Nigerian customary celebration

Ariginya Festival is a commonly celebrated festival celebrated in one of the Ondo State town called Ikare Akoko. Depending on the dialect and mode of pronunciation, some call it Aringinya. This festival is said to be one of the foremost traditional festivals celebrated in this town since its inception. Ikare-Akoko is one of the towns located in the southwest region of Nigeria, and in the Yoruba area. The festival is one of many festivals that is set to celebrate virginity and chastity among female genders as the Yoruba land is known for her worth and high value pertaining to decency and purity. The festival is such that helps to improve the mindset of dignity and purity as well as the value of a woman staying pure and reserved until the wedding and only to her husband. This has helped to improve the rate of decency in the town as young girls understands the price and the worth and that one of the greatest virtue of a woman is her virginity and a media to stand against sexual abuse and harassment.

== History ==
Knowing from history through books, stories and other records of how princes migrated from ile-ife to settle in various locations and found different towns and cities that we have existing today, Ikare-Akoko wasn't left out. Ikare-Akokowas also, been said to have been founded by a Prince who migrated from Ile-Ife with the name Owa Ale Agbaode. He was one of the Odudwa grandchildren. His settlement in Ikare was a result of the instructions given by Ifa (one of the Yoruba gods). On getting, to Ikare he settled at a place now called Oke iba that is sited behind a hill and a brook called the omi Atan that does not run dry even in dry seasons.

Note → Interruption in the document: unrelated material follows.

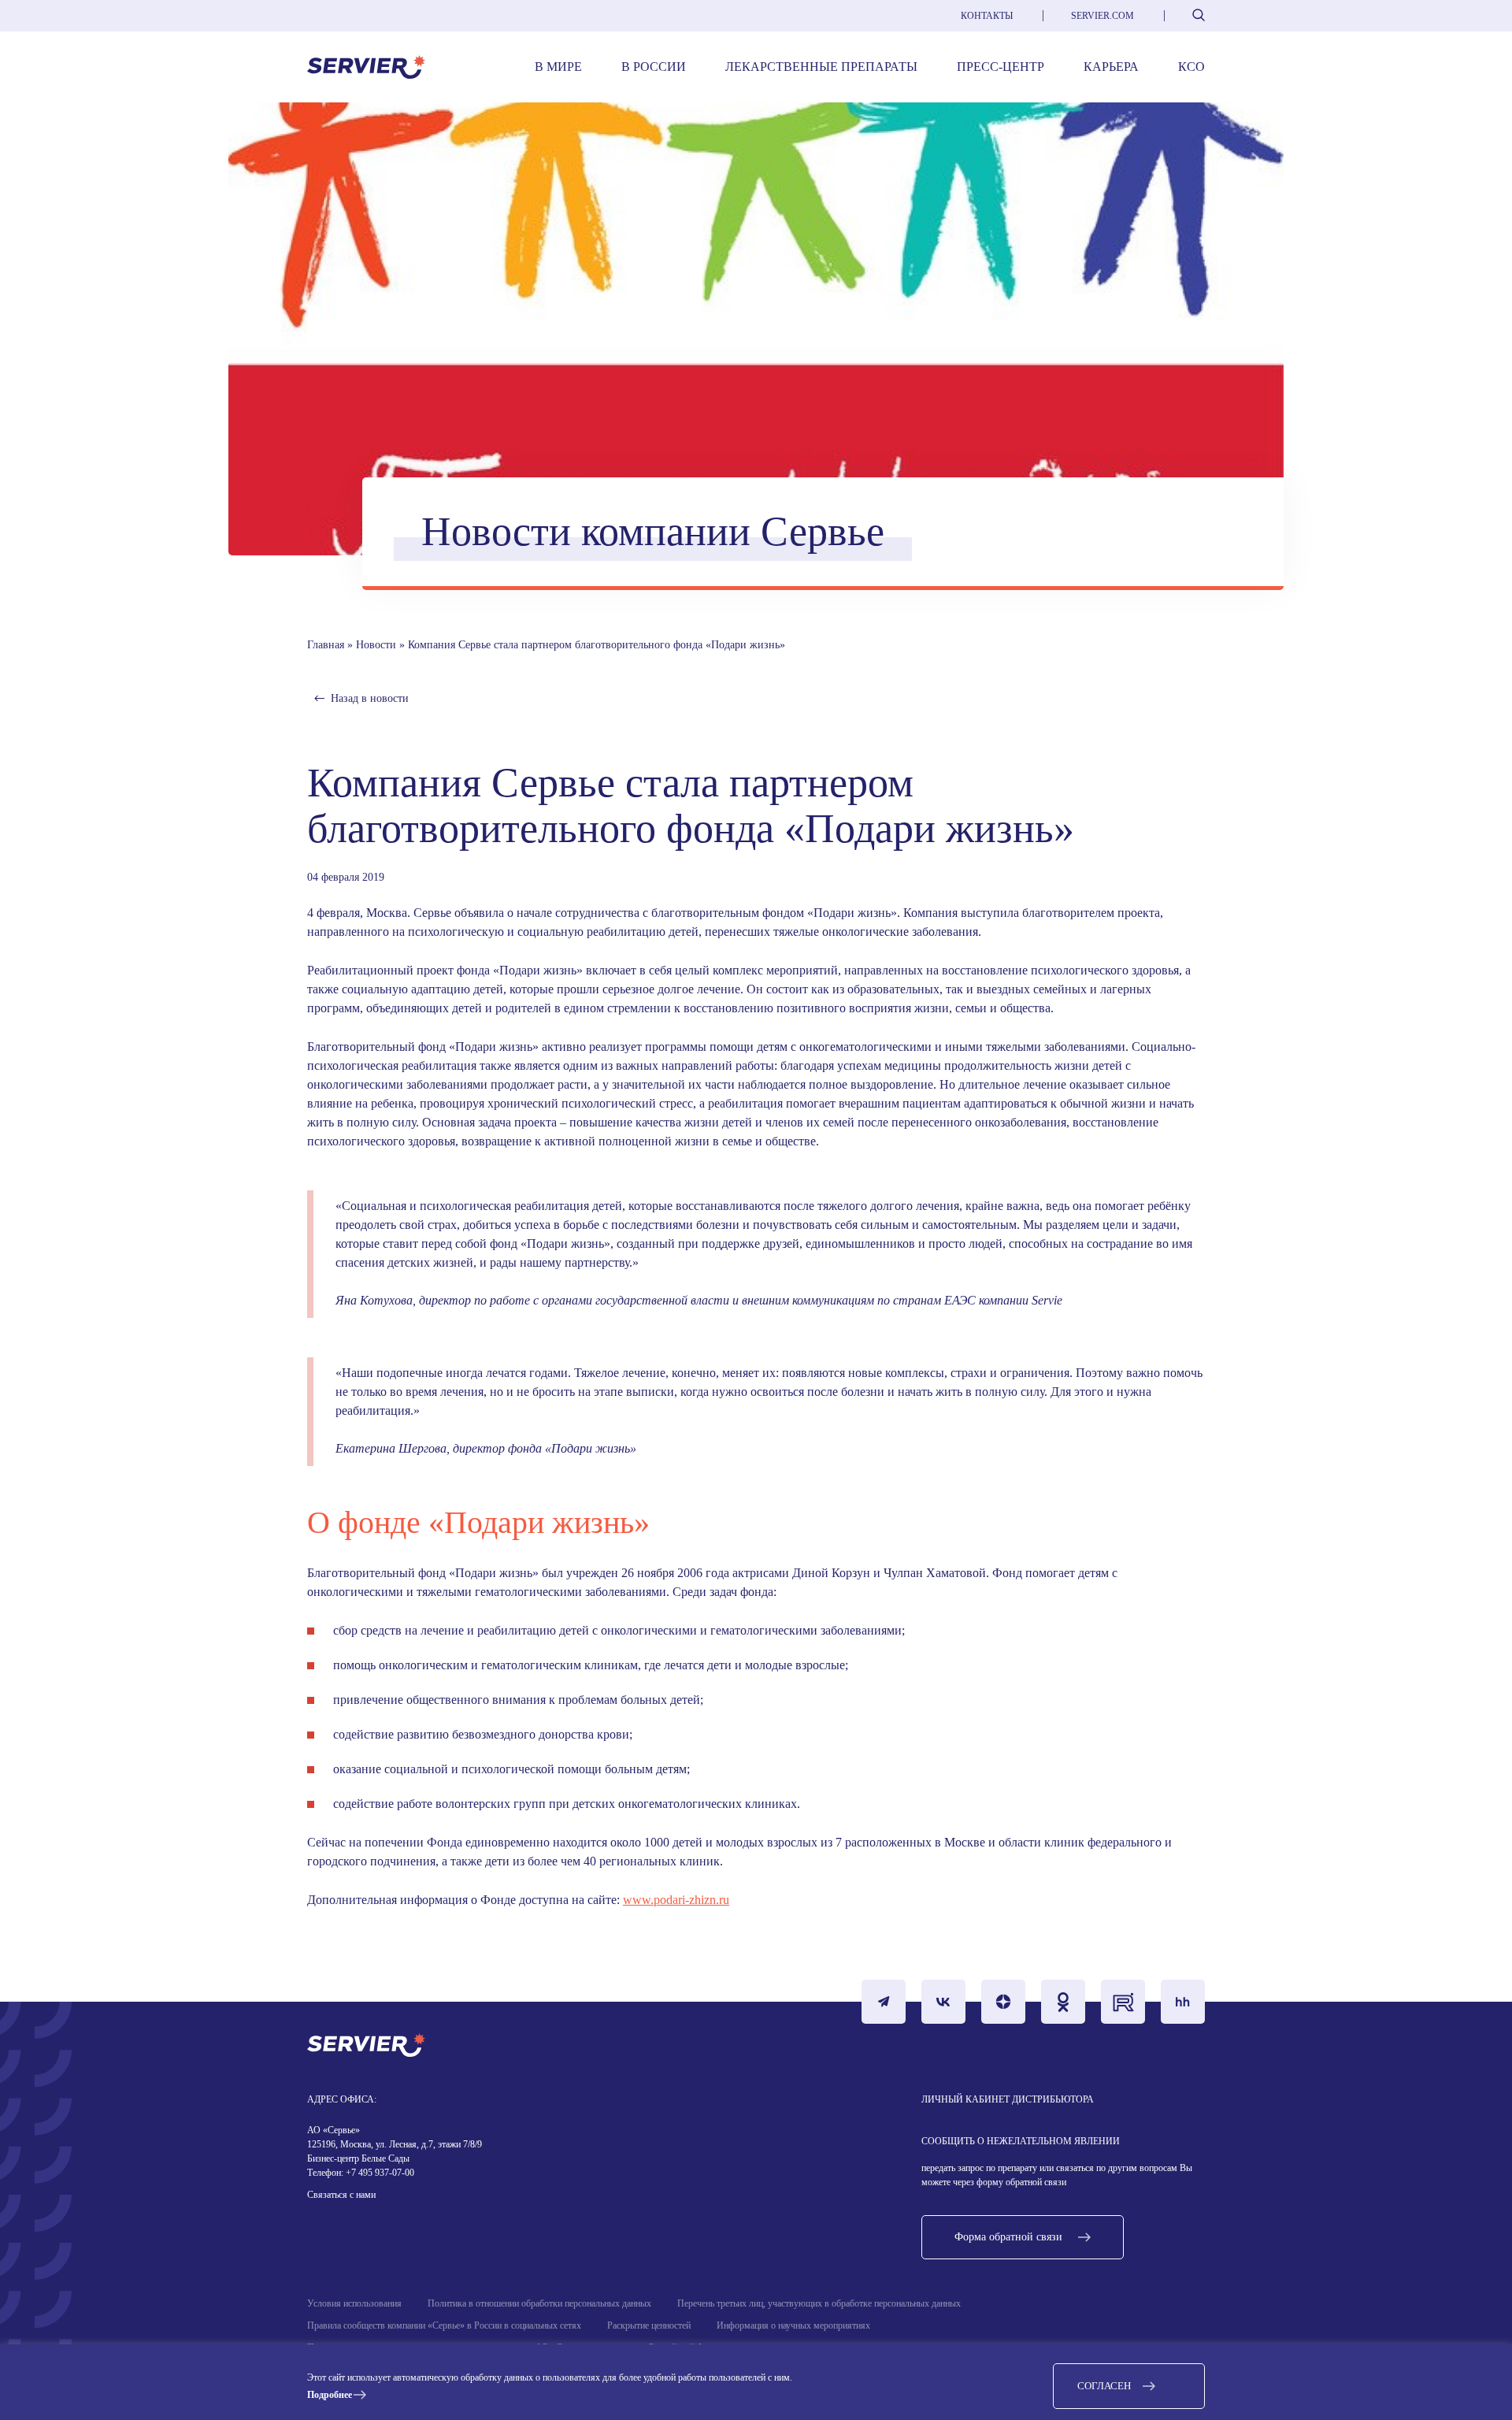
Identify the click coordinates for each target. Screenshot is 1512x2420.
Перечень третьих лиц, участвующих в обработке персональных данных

This water is said to be the supernatural abode of a goddess. The goddess named Ariginya appears to the people of the land and blesses them every year in the month of May. Therefore, the community reserved this period when the goddess visited as a festive period, and since the appearance of the goddess as described by the people showcases purity, the festive season became a period to celebrate the purity of womanhood and any young woman who has lost her virginity is not allowed to move close to the brook. Though Aringinya is a festival celebrated by the whole community, it is said that only true maidens of the land participate in the festival.

The goddess is known as the goddess of chastity, fruitfulness, and harvest. The festival is celebrated prior to the planting season and it is said that it is taboo for rain to fall during this festive period. If such happens, it is an indication that one or more of the maidens that have gone to the brook have lost their virginity and this will lead to the consultation of the Ifa priest to bring out the offender.

== Festivity ==
It is said that the Ariginya festival is a week-long festival celebrated prior to the planting season as a way of procuring the blessing of the goddess for fruitfulness, harvest, and chastity. During the festive period, only the young maiden (virgin) can participate in the festival pertaining to the omi Atan. Most girls that visit the brook are naked, as only the waist beads are left with tattoos drawn on there faces and bodies drawn with chalk and white lime. They march to the brooks as they do the traditional dances while the sounds of drums, gongs and other traditional musical instruments are heard. The males help to clear the path to the brook as well as clean it. After a while, the goddess will come out of the river and bless the maidens and the community and married women who are seeking the fruit of the womb will now step out to receive the blessing of fruitfulness from the goddess. Post this activity, the masquerade called igede-oka appears and displays different styles.

At the end of the activities, the community will march and dance to the palace and receive blessings from the crown king.